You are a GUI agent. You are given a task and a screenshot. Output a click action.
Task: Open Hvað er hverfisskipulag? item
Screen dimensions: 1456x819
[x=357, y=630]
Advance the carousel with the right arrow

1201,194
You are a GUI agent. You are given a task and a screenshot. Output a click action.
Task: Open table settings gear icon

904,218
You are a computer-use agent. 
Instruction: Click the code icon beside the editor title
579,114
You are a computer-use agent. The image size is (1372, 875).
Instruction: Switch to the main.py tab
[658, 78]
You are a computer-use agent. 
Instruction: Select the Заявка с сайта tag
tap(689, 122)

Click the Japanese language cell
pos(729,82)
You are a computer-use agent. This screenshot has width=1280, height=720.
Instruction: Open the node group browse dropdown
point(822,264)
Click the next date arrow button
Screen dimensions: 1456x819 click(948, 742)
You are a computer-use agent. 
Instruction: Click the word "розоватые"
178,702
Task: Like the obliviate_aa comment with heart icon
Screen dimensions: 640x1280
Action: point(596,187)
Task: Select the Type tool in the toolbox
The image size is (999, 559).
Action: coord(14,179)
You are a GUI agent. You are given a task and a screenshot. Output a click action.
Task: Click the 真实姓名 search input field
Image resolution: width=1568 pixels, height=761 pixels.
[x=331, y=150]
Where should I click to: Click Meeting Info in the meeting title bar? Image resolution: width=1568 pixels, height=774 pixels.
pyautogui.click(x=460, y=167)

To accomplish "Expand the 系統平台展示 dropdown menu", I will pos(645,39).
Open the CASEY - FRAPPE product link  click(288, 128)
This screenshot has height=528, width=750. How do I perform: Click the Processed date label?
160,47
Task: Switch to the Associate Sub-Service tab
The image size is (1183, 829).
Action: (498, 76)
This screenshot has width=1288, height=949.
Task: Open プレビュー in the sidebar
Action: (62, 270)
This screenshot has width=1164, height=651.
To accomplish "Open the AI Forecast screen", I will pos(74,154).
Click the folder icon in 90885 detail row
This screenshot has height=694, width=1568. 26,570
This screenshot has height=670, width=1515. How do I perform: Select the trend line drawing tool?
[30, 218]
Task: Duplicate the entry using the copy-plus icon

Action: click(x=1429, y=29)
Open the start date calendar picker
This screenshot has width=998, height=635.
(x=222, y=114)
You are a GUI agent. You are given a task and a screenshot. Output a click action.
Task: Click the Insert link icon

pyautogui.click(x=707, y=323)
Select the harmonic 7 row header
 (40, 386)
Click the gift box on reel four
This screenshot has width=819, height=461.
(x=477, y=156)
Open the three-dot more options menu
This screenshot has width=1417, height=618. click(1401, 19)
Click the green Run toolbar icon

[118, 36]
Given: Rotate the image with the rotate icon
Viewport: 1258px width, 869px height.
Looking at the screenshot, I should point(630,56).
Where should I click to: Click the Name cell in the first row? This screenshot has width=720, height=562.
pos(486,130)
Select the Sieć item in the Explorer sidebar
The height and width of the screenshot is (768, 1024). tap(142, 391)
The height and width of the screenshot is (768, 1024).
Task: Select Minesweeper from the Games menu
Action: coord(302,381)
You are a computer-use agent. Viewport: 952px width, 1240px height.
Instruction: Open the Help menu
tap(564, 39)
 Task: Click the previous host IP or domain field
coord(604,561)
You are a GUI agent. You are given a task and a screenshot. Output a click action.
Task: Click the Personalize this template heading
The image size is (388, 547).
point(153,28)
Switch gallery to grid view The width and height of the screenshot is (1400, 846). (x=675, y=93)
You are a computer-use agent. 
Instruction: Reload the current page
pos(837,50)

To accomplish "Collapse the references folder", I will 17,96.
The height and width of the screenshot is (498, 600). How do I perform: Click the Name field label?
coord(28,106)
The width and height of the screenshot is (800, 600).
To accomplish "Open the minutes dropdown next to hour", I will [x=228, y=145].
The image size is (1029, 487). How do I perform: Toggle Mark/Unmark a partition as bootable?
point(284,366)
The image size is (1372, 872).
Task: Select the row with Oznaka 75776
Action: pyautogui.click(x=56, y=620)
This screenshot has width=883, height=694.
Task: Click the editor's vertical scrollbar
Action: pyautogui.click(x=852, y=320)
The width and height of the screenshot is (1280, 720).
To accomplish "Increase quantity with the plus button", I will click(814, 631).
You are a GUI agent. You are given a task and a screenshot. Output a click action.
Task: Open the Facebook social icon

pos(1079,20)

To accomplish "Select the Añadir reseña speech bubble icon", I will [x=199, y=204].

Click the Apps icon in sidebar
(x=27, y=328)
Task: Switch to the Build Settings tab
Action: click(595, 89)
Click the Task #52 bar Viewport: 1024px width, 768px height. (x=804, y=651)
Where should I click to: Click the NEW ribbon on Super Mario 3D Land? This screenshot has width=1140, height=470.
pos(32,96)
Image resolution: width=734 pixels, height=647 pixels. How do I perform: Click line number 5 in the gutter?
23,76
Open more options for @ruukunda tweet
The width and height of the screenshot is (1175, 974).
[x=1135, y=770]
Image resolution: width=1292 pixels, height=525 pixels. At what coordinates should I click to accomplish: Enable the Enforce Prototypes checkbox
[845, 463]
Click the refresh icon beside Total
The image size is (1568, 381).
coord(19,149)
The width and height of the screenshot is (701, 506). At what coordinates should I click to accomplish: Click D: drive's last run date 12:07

————————

PROBLEM DESCRIPTION »
Format the listing from the line containing "The width and height of the screenshot is (800, 600)." through the line containing "will [x=228, y=145]." as a Markdown table with columns Row and Line, giving each line its row number and omitting blank lines.

THE COMPLETED TASK »
| Row | Line |
|---|---|
| 1 | The width and height of the screenshot is (800, 600). |
| 2 | To accomplish "Open the minutes dropdown next to hour", I will [x=228, y=145]. |